The Western Australian Conference of the Seventh-day Adventist Church is the organisation that once ran Karalundi and Wiluna missions. Its 'Safe Place Services' offers support for people who wish to raise a complaint about the church, its institutions or people.
Seventh Day Adventistism was introduced into Western Australia in 1890, when John Stockton was involved in the establishment of the Social Purity Association. Stockton was an early Australian convert to Adventism, which had begun in the United States of America. Seventh Day Adventists observe the Sabbath on Saturday, draw their theology from the Bible, and look to the second coming of Christ - the Advent.
In the 1940s, the Western Australian Conference of the Seventh-day Adventist Church became involved in welfare work in metropolitan and country areas. It established and ran Karalundi (1954-1974) and Wiluna (1955-1974) missions.
In 2013, support for people who had been harmed by the church was offered through its Safe Place Services arm.

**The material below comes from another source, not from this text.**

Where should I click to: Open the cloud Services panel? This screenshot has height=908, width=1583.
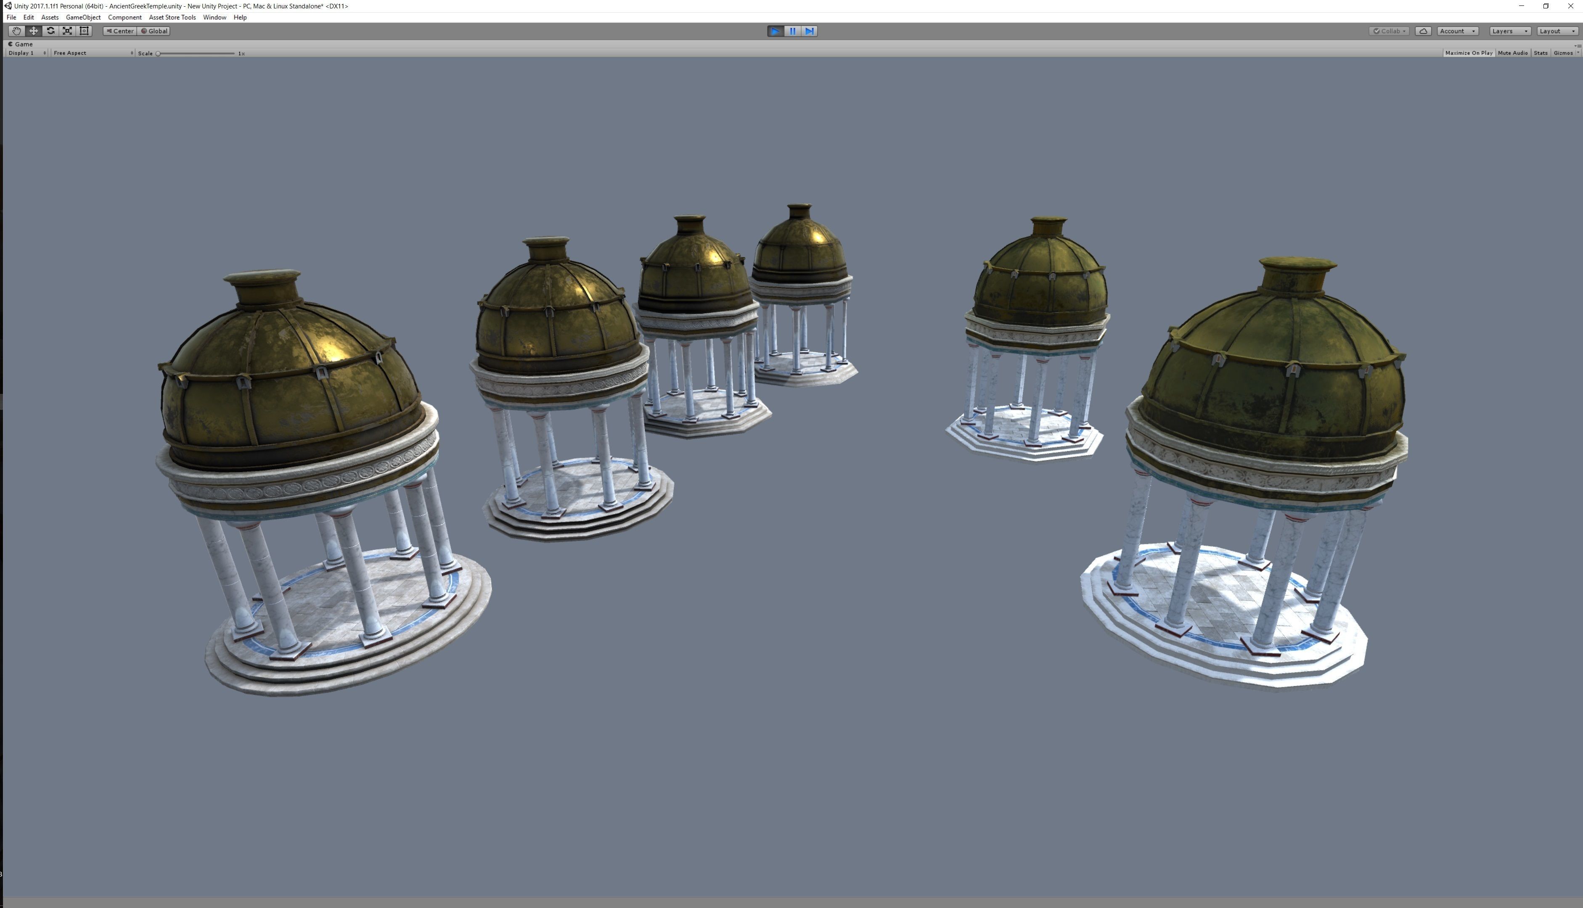tap(1423, 31)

Sources used to compile this entry: Adams, CS, 'An explanation', Australasian Record and Advent World Survey, Vol 78 No. 28, 15 July 1974, p. 1, http://documents.adventistarchives.org/Periodicals/AAR/AAR19740715-V78-28.pdf; Hook, Milton and Clark, Keryn, 'Seventh-Day Adventists', in Gregory, Jenny and Jan Gothard [editors] (eds), Historical Encyclopedia of Western Australia, University of Western Australia Press, Crawley, W.A., 2009, p. 808.